PASSAGE GIVEN —
Reputation: 506
I am creating a step function where my input is in the form of array like: {"ids": [1, 2, 3]}. Next, I have 2 Glue jobs that I want to execute for these ids. E.g. Glue job 1 will execute with id 1 and Glue job 2 will execute with id 2 and then Glue job 1 would execute with id 3 when it will process the job with id 1. I have tried using Parallel state in Step function, but that does not work on chunk of input but takes complete ids list as input. I have thought of using Map state, but Map state takes only one task to execute in parallel, but in my case I have 2 Glue jobs.
What could be the resolution for this? Please suggest a solution using Step function.
Upvotes: 0
Views: 841
Reputation: 1391
What if you spilt your id2 to two arrays first (your first step). So convert
{"ids": [1, 2, 3, 4, 5]}
To
{
ids1:[1,3,5]
ids2:[2,4]
}
Then add a step with two parallel step, each contain a map, one for iterate over ids1 and send them to Glue Job1 and the.other to iterate over ids2 and send them to Glue Job2
Update 1: If you don't want any Glue job finishs sooner and becomes idle then instead of two array you can keep one list but add a status to each row:
{
id:1,
Status: null | job1 | job2
}
And instead of map state for each job, create a while loop, first pick an item from the list and then call Glue job.
So your Select_an_id
state will chose one id from that list. and change the status for that record. You need to create a Lambda task state to do this.
Upvotes: 0

RAW DATA —
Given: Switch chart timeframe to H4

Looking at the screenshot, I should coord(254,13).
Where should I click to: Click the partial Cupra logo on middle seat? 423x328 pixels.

WRITTEN TASK — Repeat, word for word, the part of the Step Functions thread that begins with the words "Reputation: 506" and ends with the words "2 Glue jobs.".

SOLUTION TO THE PROBLEM —
Reputation: 506
I am creating a step function where my input is in the form of array like: {"ids": [1, 2, 3]}. Next, I have 2 Glue jobs that I want to execute for these ids. E.g. Glue job 1 will execute with id 1 and Glue job 2 will execute with id 2 and then Glue job 1 would execute with id 3 when it will process the job with id 1. I have tried using Parallel state in Step function, but that does not work on chunk of input but takes complete ids list as input. I have thought of using Map state, but Map state takes only one task to execute in parallel, but in my case I have 2 Glue jobs.